"Não sou sábio nem ignorante. Conheci alegrias. Isso não diz muita coisa: vivo, e a vida me dá um enorme prazer. Quanto à morte? Quando morrer (talvez daqui a pouco), conhecerei um prazer imenso. Não falo do antegosto da morte que é insípido e frequentemente desagradável. Sofrer é embrutecedor. Mas esta é a verdade notável da qual estou seguro: experimento um prazer sem limites em viver e terei uma satisfação sem limites em morrer. (Maurice Blanchot)
Ivan Ilitch morre na primeira página da obra de 1886 de Lev Tostói.
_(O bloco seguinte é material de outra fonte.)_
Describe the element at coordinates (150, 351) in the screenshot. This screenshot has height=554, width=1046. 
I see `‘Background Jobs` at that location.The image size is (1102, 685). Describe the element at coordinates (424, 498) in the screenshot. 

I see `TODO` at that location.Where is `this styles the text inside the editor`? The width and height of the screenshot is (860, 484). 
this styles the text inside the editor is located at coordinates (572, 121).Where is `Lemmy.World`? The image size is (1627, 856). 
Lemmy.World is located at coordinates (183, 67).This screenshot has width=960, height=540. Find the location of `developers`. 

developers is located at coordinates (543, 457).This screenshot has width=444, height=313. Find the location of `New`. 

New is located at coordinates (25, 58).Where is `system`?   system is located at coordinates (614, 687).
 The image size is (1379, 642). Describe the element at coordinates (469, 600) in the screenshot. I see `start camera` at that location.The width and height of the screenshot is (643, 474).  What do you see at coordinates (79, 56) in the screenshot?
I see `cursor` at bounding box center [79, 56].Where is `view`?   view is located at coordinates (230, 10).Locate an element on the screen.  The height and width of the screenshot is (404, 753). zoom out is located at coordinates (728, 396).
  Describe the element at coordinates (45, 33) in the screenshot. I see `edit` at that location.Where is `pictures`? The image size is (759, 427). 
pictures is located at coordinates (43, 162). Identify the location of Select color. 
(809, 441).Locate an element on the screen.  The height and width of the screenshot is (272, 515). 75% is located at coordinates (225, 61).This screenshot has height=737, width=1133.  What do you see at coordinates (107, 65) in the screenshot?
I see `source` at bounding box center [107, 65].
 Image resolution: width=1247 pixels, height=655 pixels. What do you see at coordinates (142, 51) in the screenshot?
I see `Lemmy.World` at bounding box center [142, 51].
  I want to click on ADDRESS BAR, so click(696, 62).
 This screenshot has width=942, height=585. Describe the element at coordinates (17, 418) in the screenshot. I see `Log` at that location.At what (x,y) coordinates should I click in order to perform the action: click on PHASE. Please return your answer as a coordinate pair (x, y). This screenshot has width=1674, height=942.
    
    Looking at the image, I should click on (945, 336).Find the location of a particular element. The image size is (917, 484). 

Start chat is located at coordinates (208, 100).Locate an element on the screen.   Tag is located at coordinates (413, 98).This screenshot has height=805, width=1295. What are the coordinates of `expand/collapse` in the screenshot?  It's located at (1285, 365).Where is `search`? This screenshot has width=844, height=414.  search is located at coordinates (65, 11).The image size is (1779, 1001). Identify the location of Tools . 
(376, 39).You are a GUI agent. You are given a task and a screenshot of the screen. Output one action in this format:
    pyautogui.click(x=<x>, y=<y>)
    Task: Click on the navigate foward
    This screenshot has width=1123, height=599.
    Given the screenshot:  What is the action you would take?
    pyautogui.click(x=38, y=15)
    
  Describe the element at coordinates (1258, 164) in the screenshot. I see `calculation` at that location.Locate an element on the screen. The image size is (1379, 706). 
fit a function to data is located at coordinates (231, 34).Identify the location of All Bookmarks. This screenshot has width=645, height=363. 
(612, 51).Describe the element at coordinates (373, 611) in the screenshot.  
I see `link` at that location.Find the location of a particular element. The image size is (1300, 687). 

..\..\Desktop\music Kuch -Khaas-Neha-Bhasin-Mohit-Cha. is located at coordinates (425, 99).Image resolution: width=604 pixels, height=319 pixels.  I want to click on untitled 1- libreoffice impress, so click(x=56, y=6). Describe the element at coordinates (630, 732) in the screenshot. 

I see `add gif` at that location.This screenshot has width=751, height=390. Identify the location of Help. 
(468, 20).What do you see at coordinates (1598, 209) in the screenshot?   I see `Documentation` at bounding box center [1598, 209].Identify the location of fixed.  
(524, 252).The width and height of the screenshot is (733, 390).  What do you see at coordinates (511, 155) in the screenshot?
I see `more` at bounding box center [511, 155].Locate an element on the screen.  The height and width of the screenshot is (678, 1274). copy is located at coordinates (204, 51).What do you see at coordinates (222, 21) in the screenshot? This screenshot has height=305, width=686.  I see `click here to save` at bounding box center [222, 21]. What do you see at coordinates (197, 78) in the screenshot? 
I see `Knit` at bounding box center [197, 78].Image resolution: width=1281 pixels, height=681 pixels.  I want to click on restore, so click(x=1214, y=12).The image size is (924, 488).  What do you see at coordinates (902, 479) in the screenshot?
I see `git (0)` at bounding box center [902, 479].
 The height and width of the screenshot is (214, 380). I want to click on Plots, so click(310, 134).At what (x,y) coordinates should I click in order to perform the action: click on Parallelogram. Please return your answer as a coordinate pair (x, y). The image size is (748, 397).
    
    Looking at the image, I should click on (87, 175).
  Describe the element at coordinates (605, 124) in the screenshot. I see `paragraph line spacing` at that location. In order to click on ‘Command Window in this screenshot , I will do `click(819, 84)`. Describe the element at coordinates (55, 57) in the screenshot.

Entretanto, a narrativa não morreu com ele, ela nasceu. As narrativas se escrevem sob o corpo morto. Seja esse o corpo da página em branco, seja esse corpo o de Ivan Ilitch, ou seja o nosso corpo quando escrevemos nossas memórias. A narrativa deve ter tido o mesmo pensamento que todos aqueles que trabalhavam com Ivan Ilitch: "Aí está, morreu; e eu não' - pensou ou sentiu cada um" (TOLSTOI, 2006, p. 9), esta é, geralmente, a primeira impressão quando alguém não muito próximo morre. Pode-se negar, numa fingida misericórdia cristã, mas os instintos humanos nos levam até esse momento, o humano que há em cada um faz com que pense inconscientemente na preservação da própria vida em primeiro lugar. Porém, a narrativa não tem esses escrúpulos cristãos sobre a morte, realmente pensou: ele morreu e eu não. E a partir desse pensamento, passou a refletir nesse interdito que a morte se tornou, por vários motivos que não merecem ser enumerados de tão pequenos e mesquinhos que são. Os amigos reunidos de Ivan Ilitch em torno da notícia de sua morte começaram a pensar no futuro, nas promoções que a morte de um juiz, como o personagem principal, poderiam causar. A narrativa, entretanto, não olhou para o futuro, olhou para o passado. "Quanto mais voltava para trás, mais vida havia". (TOLSTOI, 2006, p. 70). E a narrativa estava interessada na vida. E nos trouxe ao ouvido a história de Ivan Ilitch. Como chegou ao momento que chegou, o que teve que sofrer e fazer sofrer para poder ser quem era, ter o que tinha e pensar o que pensava. Ivan Ilitch como qualquer ser humano estava mais interessado no futuro do que no presente, construiu uma carreira, lutou por ela ao lado de uma mulher que não amava, visto que seu casamento foi um cômodo negócio. Mas o que Ivan Ilitch não esperava era ser surpreendido pelo presente. Sua doença, um tormento impossível de ser identificado, fez com que seus pensamentos se voltassem para o presente, o futuro deixou de existir, e o passado teve que ser repensado, repisado:
"Assim como os tormentos se tornam cada vez piores também toda a vida se tornava cada vez pior" - pensou ele. Havia um ponto luminoso alhures, atrás, no começo da vida, e depois tudo se tornava cada vez mais negro e cada vez mais rápido. "Na razão inversa dos quadrados da distância para a morte" - pensou Ivan Ilitch. (TOLSTOI, 2006, p. 70)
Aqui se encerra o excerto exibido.